Uniqueness and nonuniqueness of $p$-harmonic Green functions on weighted $\mathbf{R}^n$ and metric spaces

We study uniqueness of $p$-harmonic Green functions in domains $\Omega$ in a complete metric space equipped with a doubling measure supporting a $p$-Poincar\'e inequality, with $1<p<\infty$. For bounded domains in unweighted $\mathbf{R}^n$, the uniqueness was shown for the $p$-Laplace operator $\Delta_p$ and all $p$ by Kichenassamy--V\'eron (Math. Ann. 275 (1986), 599-615), while for $p=2$ it is an easy consequence of the linearity of the Laplace operator $\Delta$. Beyond that, uniqueness is only known in some particular cases, such as in Ahlfors $p$-regular spaces, as shown by Bonk--Capogna--Zhou (arXiv:2211.11974).

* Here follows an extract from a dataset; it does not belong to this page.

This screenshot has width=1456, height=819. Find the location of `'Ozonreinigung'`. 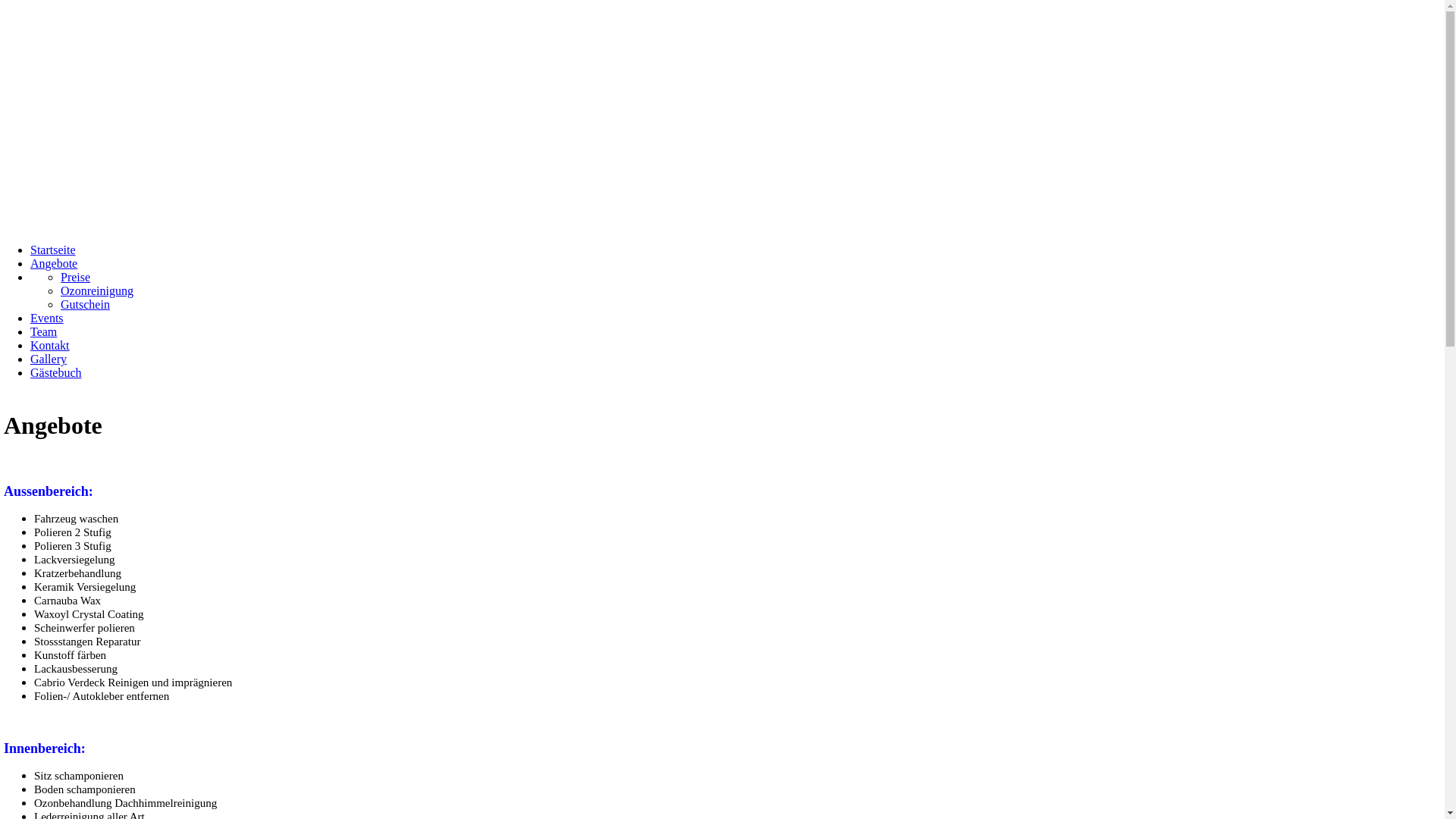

When the singularity $x_0$ has positive $p$-capacity, the Green function is a particular multiple of the capacitary potential for $\text{cap}_p(\{x_0\},\Omega)$ and is therefore unique. Here we give a sufficient condition for uniqueness in metric spaces, and provide an example showing that the range of $p$ for which it holds (while $x_0$ has zero $p$-capacity) can be a nondegenerate interval. In the opposite direction, we give the first example showing that uniqueness can fail in metric spaces, even for $p=2$.